Золотая чаша - страница 14



– Нет, батюшка… – и снова умолкала.

– Устала разве? – настаивал Гавриил, и она кивала согласно:

– Устала, батюшка…


Софья находила предлог убежать на конюшню или на задний двор, едва к дому подъезжала губернаторская компания. Барзан находил ее, она гладила его, обнимала пушистую необъятную шею и иногда тихонько плакала.

Зато губернатор, будто бы нарочно, искал с ней встречи.

Он велел работнику найти и позвать Софью. Она пришла, не глядя никому в глаза, присела на скамью у окошка. Ее уговаривали спеть, губернатор перебирал струны гитары, Соломония сердилась на ее упрямство. Но она только отрицательно качала головой.


В этот раз следом за Барзаном прибежал Авдей. К Софье близко не подошел, хрипловатым от волнения голосом спросил:

– Софьюшка! Что ж ты, сердита на меня? Прости!

– Не за что мне прощать тебя… – прошептала Софья. – Я не потому…

И, сделав шаг навстречу, положила ладони на плечи парня, всхлипнув, уткнулась лицом в ворот его рубашки. Авдей растерянно гладил ее косы.

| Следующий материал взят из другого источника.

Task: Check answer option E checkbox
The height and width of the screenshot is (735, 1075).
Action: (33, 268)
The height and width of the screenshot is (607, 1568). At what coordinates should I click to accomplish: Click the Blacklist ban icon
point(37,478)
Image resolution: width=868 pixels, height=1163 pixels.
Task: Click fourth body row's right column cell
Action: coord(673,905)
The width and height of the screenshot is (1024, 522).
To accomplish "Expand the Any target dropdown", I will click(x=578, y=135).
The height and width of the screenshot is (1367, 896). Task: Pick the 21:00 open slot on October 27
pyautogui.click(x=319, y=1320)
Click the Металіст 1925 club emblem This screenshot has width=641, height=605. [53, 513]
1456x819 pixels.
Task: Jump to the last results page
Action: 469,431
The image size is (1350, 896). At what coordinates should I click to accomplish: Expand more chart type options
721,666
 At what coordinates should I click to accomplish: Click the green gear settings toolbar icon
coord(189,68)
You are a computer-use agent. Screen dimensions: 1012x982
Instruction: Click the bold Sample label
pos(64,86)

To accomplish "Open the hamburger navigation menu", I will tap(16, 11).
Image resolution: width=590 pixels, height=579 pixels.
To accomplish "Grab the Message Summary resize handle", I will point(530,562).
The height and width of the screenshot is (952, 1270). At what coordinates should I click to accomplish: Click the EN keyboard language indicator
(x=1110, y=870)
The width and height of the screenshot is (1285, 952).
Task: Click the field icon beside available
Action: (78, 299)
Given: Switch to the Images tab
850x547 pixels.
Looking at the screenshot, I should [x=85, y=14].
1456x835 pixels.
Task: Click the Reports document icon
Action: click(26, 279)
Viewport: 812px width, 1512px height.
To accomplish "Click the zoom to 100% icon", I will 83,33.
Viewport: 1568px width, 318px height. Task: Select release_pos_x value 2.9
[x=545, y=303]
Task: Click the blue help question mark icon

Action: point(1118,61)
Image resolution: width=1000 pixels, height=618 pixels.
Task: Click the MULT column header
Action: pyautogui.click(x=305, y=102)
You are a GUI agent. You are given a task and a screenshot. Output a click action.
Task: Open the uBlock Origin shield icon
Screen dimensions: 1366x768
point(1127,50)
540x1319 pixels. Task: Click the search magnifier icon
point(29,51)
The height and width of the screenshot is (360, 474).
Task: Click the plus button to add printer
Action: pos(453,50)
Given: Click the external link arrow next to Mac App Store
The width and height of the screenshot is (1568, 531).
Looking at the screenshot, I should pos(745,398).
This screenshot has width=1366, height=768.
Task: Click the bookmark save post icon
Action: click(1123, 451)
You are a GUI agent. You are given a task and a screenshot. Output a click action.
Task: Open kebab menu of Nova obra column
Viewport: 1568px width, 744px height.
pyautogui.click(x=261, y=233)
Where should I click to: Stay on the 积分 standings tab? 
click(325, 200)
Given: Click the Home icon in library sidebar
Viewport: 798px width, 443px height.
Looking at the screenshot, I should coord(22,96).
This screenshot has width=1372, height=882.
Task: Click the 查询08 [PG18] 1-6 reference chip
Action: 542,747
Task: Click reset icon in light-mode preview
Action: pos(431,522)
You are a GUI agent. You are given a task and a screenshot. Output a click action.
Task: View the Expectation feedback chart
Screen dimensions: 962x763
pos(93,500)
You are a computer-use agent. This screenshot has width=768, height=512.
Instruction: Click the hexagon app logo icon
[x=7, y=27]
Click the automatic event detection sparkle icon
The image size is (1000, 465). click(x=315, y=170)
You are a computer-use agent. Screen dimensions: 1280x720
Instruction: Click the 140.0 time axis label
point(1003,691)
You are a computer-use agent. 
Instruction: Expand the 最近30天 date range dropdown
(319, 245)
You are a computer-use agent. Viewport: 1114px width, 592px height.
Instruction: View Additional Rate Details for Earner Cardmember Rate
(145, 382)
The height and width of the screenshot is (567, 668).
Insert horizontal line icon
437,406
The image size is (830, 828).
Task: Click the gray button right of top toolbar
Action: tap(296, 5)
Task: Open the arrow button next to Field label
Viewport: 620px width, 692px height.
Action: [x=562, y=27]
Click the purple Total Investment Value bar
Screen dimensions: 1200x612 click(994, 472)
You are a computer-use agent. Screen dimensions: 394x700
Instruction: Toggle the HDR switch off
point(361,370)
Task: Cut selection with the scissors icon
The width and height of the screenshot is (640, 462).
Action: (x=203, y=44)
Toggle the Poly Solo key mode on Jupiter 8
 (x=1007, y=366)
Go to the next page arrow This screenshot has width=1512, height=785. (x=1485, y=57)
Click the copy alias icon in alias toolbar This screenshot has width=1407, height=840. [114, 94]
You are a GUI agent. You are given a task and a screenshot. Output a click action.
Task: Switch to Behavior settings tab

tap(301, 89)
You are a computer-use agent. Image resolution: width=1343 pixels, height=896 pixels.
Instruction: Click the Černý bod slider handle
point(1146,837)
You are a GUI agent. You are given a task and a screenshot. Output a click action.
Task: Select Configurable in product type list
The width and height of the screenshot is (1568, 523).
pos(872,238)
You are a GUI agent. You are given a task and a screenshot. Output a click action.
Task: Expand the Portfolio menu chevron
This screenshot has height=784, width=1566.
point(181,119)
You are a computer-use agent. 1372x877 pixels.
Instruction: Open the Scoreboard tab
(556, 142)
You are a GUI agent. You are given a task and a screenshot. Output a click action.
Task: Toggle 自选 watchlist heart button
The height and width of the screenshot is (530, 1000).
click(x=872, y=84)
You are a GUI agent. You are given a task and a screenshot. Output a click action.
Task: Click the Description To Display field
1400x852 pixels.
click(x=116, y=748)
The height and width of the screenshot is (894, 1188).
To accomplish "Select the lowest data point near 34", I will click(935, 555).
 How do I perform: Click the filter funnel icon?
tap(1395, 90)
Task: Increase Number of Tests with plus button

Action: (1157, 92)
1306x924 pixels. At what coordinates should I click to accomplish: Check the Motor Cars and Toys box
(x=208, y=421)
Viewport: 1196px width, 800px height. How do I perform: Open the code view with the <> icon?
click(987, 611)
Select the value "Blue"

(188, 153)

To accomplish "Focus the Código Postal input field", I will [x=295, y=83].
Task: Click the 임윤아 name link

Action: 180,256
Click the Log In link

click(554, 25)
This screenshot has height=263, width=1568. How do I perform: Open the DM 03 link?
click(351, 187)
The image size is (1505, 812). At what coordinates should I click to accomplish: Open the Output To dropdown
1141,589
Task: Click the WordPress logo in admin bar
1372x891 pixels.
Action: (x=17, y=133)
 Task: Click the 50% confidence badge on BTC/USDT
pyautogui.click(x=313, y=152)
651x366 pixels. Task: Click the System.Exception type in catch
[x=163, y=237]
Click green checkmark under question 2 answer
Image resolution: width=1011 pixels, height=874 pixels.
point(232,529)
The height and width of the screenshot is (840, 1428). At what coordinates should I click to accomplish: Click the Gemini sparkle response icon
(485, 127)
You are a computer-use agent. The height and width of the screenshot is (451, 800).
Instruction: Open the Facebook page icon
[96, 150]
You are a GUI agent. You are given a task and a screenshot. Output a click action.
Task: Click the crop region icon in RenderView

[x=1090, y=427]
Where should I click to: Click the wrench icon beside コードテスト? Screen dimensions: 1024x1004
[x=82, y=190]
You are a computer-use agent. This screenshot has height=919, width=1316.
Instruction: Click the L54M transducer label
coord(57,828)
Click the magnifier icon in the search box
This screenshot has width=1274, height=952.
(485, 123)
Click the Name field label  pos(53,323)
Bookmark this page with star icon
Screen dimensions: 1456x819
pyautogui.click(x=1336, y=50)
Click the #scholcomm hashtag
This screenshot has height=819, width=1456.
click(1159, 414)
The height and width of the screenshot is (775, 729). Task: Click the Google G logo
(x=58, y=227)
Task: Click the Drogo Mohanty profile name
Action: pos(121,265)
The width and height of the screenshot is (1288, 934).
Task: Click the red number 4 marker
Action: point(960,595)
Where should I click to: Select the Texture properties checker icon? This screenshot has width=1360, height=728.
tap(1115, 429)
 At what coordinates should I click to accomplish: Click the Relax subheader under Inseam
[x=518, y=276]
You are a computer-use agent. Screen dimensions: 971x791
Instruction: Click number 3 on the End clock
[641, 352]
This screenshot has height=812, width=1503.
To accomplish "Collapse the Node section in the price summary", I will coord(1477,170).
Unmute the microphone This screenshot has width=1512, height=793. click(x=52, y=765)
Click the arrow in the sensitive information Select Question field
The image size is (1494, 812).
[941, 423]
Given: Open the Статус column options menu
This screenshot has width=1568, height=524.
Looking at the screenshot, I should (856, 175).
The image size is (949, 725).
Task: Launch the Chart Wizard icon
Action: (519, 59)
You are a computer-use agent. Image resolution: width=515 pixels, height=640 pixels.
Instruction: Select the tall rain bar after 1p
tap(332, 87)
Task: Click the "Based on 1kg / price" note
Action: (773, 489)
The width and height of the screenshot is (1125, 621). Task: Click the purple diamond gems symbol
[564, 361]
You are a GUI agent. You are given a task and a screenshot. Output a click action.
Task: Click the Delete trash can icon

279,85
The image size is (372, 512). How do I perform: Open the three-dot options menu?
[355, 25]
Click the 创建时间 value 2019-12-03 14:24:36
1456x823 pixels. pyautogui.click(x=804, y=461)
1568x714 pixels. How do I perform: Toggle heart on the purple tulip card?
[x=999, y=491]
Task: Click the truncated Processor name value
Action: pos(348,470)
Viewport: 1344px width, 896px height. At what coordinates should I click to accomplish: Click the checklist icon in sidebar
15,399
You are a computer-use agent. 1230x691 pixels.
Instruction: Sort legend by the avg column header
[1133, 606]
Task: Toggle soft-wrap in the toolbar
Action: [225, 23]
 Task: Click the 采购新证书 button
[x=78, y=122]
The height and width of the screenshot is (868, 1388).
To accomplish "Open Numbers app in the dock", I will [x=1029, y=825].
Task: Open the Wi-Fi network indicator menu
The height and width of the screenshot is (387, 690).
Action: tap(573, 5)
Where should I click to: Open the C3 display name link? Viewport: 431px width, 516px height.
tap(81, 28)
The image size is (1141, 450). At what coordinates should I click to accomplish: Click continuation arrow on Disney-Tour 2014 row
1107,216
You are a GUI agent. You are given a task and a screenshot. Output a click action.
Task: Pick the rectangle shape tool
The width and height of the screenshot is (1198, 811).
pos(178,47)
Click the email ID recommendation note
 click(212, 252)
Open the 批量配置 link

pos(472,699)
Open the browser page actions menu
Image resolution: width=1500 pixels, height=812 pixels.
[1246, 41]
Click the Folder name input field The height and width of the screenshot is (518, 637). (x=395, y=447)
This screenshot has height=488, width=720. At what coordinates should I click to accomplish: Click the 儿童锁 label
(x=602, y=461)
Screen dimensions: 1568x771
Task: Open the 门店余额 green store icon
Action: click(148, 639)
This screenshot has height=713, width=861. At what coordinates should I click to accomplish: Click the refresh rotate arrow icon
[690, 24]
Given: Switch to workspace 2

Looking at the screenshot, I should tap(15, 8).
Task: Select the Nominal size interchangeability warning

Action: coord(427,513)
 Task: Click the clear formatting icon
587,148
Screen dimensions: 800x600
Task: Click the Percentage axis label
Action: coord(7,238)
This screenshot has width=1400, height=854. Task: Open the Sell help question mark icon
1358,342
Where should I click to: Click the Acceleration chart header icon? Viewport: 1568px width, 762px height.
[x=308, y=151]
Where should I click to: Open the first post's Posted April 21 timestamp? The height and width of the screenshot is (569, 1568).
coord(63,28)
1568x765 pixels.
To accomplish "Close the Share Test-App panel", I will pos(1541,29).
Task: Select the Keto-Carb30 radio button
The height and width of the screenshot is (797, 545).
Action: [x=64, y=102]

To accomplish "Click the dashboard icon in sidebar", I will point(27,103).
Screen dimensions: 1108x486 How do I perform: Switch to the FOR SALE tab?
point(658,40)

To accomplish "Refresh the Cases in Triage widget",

В это время в конюшню вошла Соломония. Софья услышала ее торопливые шаги и резкое «Ах!». Оглянулась, отстраняясь от Авдея. Глаза Соломонии наполнились удивлением и гневом.

– Ах ты… ты… Ты что же!

– Не сердитесь, тетенька! – заговорил Авдей. – Она плакала. Обидели ее.

Но Соломония резко повернулась и решительными шагами двинулась к дому. Как побитая собака, бежала за ней в смятении Софья.


С той поры разладилось. Не было уже ни веселья, ни песен. Софья боялась поднять на Соломонию глаза, стала совсем молчаливой и тихой. Глядя на сестру, грустили и Мирошка с Яшкой.

На исповеди она рассказала старому священнику, что гнетет ее. Тот вздыхал и гладил девушку по голове. Однако дал совет не рассказывать ничего дома, чтобы не ссорить Гавриила с губернатором.


Лето окончилось. Зарядили дожди. Небо набухло серыми тучами, реки наполнились бурной мутной водой.

Софья все чаще думала о своем таборе, представляя, каково сейчас цыганам в промокших кибитках, потихоньку молилась за них. Тоска владела ее сердцем. Никогда она так часто не вспоминала мать, отца, родных цыган, веселую и горькую таборную жизнь.


К воскресному утру тучи ушли, с небес светило прощальное, особенно яркое и теплое солнышко.

Раным-рано Софья прибежала в церковь. Старенькая попадья, отпирая ворота, ласково спросила:

– Что спозаранку, дочка? Нужно чего?

– Ничего, матушка! Душа болит…

– Ох ты, сиротинушка! – Попадья горестно покачала головой и вдруг взглянула настороженно: – Аль беду какую чуешь?

Софья опустила голову:

– Чую, матушка… Да вы не бойтесь, у вас все хорошо будет! Это меня беда ждет…

Старушка заохала, торопливо отворяя двери храма и подталкивая Софью вперед:

– Иди, детонька, стань на колени, помолись до заутрени! Скоро уж дьяк придет. – Она зажигала свечи, тяжело дыша и бормоча молитву, по глубоким морщинам на щеках стекали слезы.


До начала службы регент собрал певчих на клиросе, давая им последние наставления:

– Не слух услаждайте, но слово молитвы несите пастве!

Строго обвел глазами хор, остановил взгляд на Софье:

– Что, не плакала ли? Где страсти, там нет Бога! Голос не сел ли? Смотри мне, а то!..

– Господь просвещение мое́ и Спаситель мой, кого убоюся? – певуче ответила девушка.

– Не сел, – успокоенно произнес регент. – Ну, распеваемся!


Софья пела как никогда ясным и чистым переливом, устремив взгляд в никуда, проникаясь словами молитвы:

– Тело Христово приимите, Источника Бессмертнаго вкусите!